「震災遺構は、言わば『無言の語り部』」
日本は全国どこでも、自然災害が起きる。海岸近くに住んでいない人でも、旅行や出張でたまたま海辺を訪れたときに地震、津波が発生するかもしれない。
山内さんは、防災教育を学校のカリキュラムに入れてほしいと願う。そのうえで、実際に災害に直面した場所や遺構を訪れ、被災経験者の話に耳を傾け、「自分が津波に直面したら」を体感することは大いに意味があるはずだ。
最初に紹介した小野寺さんは、語り部としての活動も続けているが、「震災遺構は、言わば『無言の語り部』」と表現した。破壊された建物の前に立てば、津波の威力のすさまじさを肌で感じられる。見学したあと、当時の津波の映像を見たりインターネットで調べたりする機会があれば、「用心しなければ」と気を引き締めるきっかけになるだろう。

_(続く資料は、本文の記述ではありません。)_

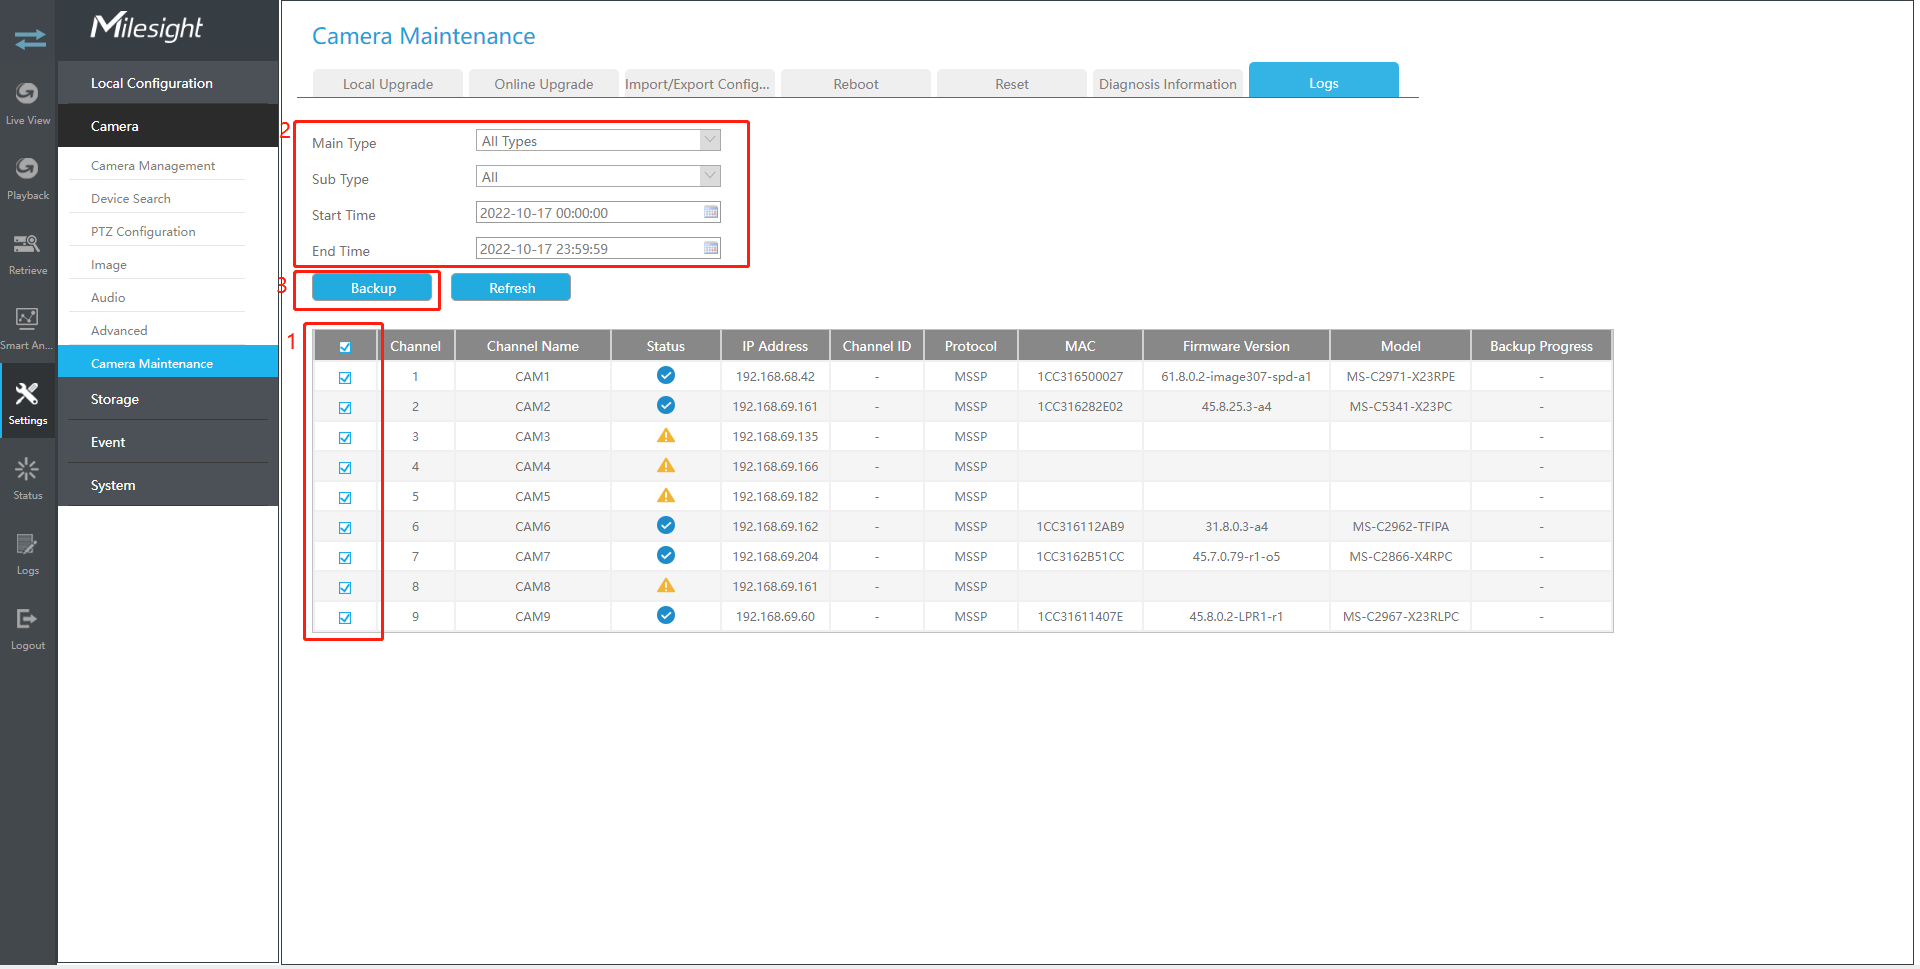Expand the Main Type dropdown

pos(709,141)
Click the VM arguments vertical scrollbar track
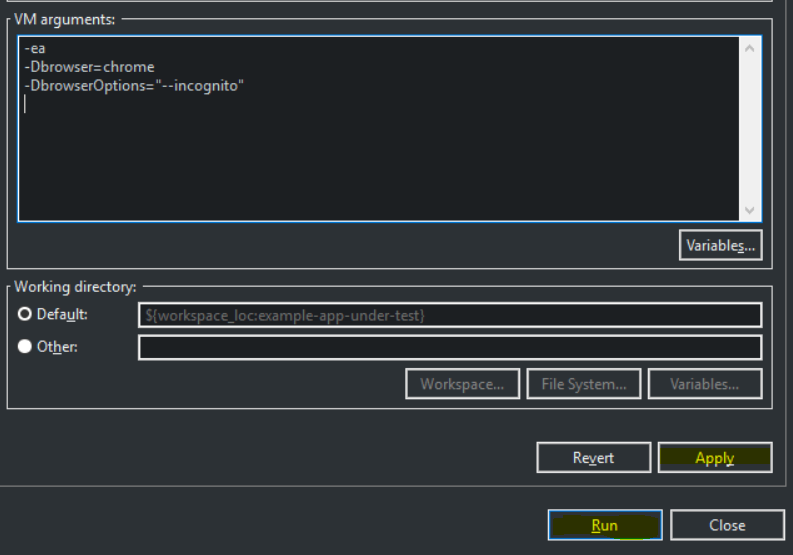793x555 pixels. (750, 130)
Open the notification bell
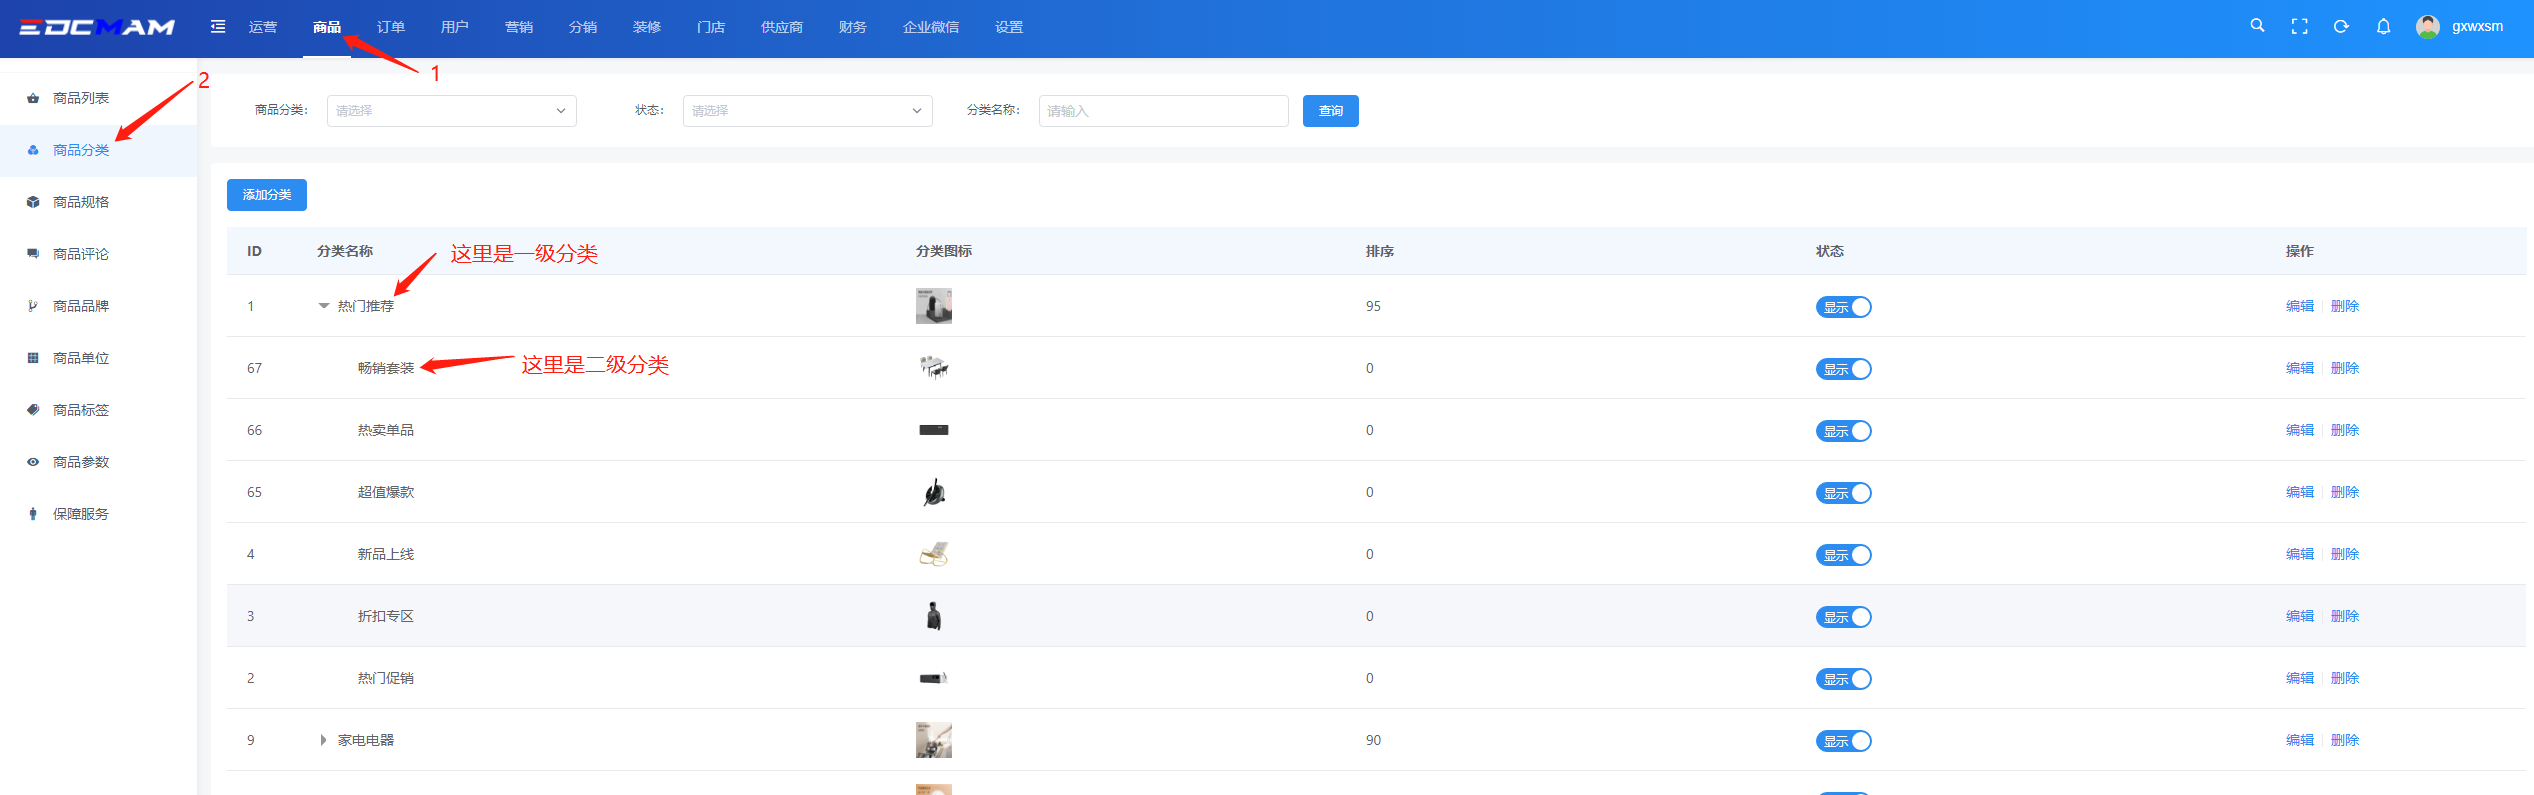This screenshot has height=795, width=2534. click(2383, 27)
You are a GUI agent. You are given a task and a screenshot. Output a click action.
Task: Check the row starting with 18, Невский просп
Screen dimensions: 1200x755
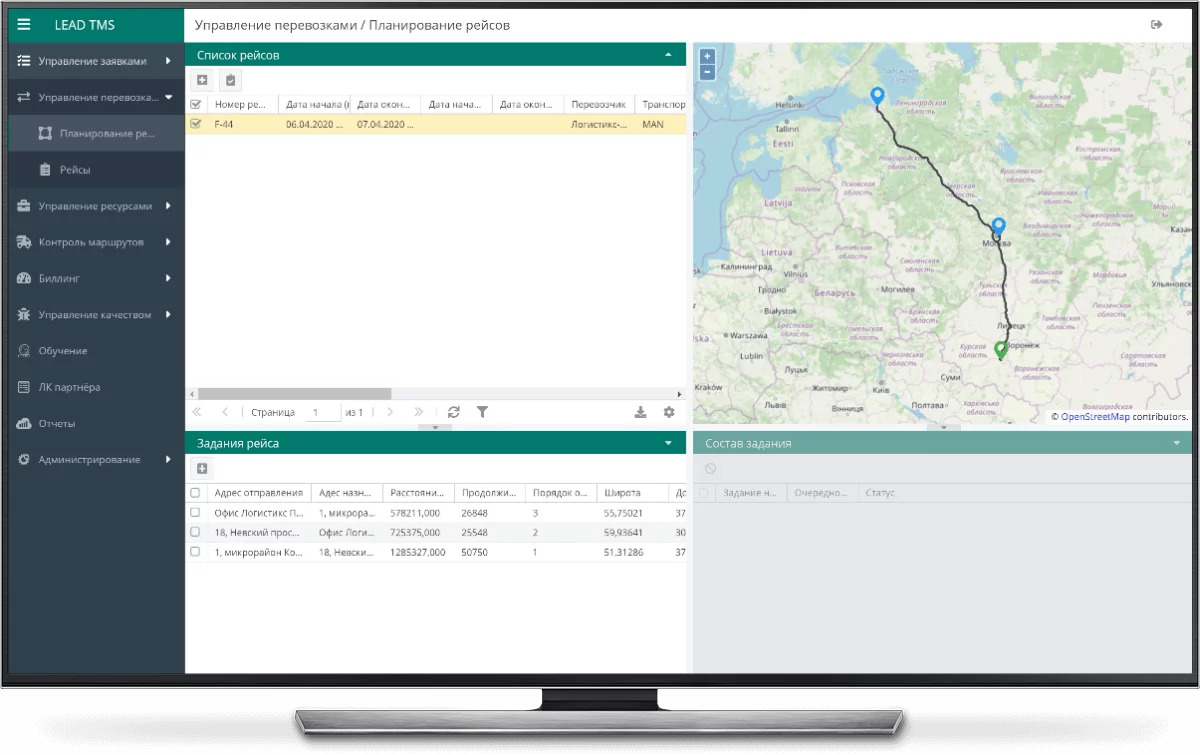(x=195, y=532)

記者はほかにも、被災経験を持つ数人に震災遺構への率直な意見を聞いた。
仙台市の女性は、3人の子の母親だ。末の長男だけが震災後に生まれたため、実際に体験した2人の姉と違って「どんな出来事だったかイメージしにくいみたいです」と明かす。長男は市内にある遺構「荒浜小学校」を見学した。女性は「自分が住んでいる場所で起きた出来事を少しでも身近に感じられる遺構は、意義があると思います」と語った。(J-CASTニュース 荻 仁)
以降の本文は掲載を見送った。